Threadripperで唯一価格が下がったのは1900Xで、549ドルから449ドルに値下げされた。
他では1800Xが499ドルから349ドルへと値下げされ、いよいよミドルレンジ最高峰がもっと手の届きやすい価格帯へと移行する。
驚異的なのは、動作クロック以外の性能が1800Xと全く同じである1700が299ドルと、300ドルを下回るという事。
実際、Ryzen7 1700は人気モデルで発売後品薄が続いたモデルで、オーバークロック前提で使用する人であれば、非常に魅力的な個体となる。それが300ドルを下回るとなると、対抗するIntel製品もかなり苦戦を強いられる事が予想される。
こうなると、いくらIntel製品の方が性能が上回るとしたとしても、コストパフォーマンスで不利になる。
しかも、Intel CPUは先日、CPUの投機実行機能に関する脆弱性があるという問題が露呈した。この脆弱性に対応するため、マイクロコードレベルの修正を実施するというが、ちこうした場合の性能低下はもはやどうする事もできない。
専門家からすると、こうした小さなプログラムの修正実行では影響はあまりない、としていたとしても、余計な演算や処理をさせている事に変わりはないので、パフォーマンスの低下が起きている事実は変わらない。
そうなると、やはりユーザー心理としてはRyzenの方がいいかな? と考えてしまうのではないだろうか?
新製品投入
Ryzenはさらに新製品を2つ、投入する。
Ryzen5 2400GとRyzen3 2200Gで、ともにGPUを内蔵したAPUになる。
Ryzen5 2400Gは4コア8スレッドCPUにVega11(704sp)を1パッケージにしたもので、それが169ドルという破格で提供される。

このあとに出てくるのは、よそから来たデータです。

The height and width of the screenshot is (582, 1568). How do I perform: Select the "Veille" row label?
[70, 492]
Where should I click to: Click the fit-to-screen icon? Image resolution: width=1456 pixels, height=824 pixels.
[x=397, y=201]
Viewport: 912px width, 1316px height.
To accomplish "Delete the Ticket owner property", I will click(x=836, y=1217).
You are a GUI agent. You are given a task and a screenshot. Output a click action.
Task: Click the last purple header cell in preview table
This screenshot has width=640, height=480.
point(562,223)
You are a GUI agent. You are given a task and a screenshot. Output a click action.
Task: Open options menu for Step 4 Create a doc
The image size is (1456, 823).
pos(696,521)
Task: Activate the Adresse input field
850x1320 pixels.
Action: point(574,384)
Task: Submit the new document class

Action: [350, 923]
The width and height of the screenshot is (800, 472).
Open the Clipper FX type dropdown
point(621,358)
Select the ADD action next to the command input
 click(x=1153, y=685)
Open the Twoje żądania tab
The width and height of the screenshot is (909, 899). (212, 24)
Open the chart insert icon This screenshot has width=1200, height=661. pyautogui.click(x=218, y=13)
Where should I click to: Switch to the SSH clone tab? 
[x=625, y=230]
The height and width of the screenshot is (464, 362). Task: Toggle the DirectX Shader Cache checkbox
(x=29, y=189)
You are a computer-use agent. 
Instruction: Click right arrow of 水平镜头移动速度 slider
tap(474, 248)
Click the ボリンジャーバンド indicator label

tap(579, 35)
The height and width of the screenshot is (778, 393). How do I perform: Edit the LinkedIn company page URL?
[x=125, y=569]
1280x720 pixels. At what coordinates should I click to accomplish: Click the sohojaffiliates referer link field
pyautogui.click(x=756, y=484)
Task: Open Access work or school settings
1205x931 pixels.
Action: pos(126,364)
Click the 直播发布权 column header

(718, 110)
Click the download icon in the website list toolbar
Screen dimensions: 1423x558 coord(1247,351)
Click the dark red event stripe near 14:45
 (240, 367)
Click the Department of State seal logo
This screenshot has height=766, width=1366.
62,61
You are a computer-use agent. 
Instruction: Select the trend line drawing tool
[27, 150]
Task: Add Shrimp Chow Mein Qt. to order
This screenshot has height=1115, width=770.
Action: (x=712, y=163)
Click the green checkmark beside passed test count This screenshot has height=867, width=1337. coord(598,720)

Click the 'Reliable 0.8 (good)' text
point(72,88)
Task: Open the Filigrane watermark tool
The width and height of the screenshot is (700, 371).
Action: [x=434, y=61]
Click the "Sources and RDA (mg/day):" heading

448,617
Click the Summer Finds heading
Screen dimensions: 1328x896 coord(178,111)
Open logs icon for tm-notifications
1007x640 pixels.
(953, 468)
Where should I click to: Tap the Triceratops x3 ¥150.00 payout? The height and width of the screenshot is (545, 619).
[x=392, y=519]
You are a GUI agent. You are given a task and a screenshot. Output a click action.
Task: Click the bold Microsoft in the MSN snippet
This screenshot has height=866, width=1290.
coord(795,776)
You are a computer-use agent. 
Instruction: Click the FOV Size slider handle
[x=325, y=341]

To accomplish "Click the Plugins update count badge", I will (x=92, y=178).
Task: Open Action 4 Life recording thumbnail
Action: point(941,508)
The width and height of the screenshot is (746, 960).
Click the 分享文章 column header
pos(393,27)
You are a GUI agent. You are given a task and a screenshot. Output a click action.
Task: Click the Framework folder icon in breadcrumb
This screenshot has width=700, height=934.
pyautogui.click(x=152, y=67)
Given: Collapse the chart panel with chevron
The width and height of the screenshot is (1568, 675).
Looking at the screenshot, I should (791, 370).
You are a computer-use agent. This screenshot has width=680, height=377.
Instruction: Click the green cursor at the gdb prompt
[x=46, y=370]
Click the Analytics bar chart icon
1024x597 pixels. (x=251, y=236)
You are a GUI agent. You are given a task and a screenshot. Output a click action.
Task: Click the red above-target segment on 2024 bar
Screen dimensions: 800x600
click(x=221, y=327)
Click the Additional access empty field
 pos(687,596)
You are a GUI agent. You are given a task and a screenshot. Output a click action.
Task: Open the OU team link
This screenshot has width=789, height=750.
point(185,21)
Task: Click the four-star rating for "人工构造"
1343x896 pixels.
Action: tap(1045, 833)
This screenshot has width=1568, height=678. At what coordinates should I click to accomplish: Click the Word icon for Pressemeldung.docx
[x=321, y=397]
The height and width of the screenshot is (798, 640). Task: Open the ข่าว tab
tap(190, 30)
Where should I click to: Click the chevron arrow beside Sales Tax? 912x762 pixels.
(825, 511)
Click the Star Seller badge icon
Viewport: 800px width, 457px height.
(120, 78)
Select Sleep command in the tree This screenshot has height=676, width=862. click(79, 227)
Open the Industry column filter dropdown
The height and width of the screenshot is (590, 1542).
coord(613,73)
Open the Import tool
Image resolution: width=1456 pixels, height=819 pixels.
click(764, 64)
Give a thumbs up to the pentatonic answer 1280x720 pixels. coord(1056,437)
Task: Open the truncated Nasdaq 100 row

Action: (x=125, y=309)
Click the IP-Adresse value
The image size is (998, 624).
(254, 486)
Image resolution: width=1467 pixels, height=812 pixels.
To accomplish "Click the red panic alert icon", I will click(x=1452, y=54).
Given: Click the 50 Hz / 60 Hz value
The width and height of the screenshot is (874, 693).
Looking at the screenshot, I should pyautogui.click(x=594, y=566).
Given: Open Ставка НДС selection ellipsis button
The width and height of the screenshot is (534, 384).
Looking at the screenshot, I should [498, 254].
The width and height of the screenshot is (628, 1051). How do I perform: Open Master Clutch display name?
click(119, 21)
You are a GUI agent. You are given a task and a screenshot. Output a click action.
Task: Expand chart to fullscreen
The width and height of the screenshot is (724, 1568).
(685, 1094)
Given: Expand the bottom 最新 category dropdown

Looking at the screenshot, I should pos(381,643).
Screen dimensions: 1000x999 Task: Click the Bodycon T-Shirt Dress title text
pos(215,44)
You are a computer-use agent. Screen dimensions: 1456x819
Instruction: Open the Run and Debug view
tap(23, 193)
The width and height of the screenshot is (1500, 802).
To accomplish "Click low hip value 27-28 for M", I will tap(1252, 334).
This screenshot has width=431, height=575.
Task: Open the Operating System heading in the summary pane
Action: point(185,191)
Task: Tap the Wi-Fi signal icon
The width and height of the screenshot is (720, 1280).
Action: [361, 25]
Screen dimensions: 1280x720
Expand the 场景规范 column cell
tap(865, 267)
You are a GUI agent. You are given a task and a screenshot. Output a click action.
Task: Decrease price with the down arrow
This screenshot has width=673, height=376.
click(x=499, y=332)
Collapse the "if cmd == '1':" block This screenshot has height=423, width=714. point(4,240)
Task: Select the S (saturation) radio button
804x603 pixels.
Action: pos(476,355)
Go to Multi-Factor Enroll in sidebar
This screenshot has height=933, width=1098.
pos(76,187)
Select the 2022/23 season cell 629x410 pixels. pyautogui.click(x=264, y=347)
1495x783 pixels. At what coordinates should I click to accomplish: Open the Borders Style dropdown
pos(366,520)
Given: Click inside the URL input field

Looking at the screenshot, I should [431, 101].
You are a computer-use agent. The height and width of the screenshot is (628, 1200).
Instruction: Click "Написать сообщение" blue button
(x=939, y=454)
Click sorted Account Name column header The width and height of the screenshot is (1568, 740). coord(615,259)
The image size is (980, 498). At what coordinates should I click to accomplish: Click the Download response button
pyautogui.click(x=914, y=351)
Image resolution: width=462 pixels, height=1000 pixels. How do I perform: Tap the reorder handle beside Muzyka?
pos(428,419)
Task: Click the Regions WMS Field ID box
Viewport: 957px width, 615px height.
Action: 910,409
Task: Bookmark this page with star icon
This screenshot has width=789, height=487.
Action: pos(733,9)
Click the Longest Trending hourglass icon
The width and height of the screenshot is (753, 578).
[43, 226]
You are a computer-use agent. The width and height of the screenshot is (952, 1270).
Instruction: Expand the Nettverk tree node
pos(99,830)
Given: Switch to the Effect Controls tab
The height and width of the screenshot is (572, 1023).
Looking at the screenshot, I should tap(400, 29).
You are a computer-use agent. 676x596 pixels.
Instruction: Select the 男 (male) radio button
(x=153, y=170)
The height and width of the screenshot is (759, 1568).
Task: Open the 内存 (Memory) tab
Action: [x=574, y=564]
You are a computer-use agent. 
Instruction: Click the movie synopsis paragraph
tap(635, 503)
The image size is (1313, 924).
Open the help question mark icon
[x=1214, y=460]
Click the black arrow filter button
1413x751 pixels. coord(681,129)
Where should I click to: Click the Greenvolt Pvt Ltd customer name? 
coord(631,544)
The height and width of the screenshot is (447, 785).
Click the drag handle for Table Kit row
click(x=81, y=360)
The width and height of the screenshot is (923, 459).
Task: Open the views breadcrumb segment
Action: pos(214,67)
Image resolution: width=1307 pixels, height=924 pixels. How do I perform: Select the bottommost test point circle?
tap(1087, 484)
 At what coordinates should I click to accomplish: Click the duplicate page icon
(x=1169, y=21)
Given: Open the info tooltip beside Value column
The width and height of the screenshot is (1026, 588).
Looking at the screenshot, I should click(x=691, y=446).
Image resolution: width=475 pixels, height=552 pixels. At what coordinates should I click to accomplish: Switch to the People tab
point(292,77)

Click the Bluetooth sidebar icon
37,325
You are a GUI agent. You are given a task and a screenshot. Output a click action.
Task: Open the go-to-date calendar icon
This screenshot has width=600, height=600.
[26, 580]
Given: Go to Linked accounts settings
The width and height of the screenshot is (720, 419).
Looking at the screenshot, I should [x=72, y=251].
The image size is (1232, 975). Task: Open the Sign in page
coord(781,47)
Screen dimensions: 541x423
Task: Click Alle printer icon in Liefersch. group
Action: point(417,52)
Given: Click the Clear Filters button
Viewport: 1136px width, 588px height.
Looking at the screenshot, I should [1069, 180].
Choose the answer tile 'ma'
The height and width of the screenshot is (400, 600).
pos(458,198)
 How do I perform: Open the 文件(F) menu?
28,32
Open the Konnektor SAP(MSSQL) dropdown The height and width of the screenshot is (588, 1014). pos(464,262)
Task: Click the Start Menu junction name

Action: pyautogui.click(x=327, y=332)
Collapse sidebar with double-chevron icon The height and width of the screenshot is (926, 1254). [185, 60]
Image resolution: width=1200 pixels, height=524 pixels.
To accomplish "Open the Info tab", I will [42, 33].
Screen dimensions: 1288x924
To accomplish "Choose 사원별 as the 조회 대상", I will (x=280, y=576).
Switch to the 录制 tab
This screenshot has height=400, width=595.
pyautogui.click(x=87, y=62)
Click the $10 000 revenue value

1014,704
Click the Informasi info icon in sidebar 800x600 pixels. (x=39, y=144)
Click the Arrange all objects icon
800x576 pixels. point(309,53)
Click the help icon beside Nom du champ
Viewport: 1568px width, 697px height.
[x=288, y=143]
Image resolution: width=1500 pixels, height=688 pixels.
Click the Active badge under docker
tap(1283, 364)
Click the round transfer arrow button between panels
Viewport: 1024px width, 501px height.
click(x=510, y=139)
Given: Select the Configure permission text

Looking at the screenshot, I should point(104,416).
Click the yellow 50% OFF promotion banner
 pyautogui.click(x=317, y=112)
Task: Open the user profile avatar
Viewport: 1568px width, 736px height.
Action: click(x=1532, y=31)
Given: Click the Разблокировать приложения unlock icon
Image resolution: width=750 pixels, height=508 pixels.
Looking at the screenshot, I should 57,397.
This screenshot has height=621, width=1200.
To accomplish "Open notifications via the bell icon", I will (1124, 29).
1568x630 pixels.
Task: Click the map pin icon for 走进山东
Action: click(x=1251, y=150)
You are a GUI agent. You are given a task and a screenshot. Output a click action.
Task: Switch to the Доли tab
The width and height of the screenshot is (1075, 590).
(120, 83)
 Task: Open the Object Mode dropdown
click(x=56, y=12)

また、Ryzen3 2200Gは4コア4スレッドCPUにVega8(512sp)を1パッケージにしたもので、99ドルで提供される。
通常の使用方法であれば、Ryzen3 2200Gでも困るような性能ではないが、何と言ってもRyzen5 2400Gの価格が圧倒的に魅力的である。先日、IntelがKaby LakeとRadeonを組み合わせた、Kaby Lake-G、つまりCore i7 8809GとCore i7 870xGシリーズを発表したが、これらは価格的にもさらにずっと上を狙って行く製品といえるし、お手軽かと言われれば結構微妙な製品であった(もちろん魅力的な製品ではあるが)。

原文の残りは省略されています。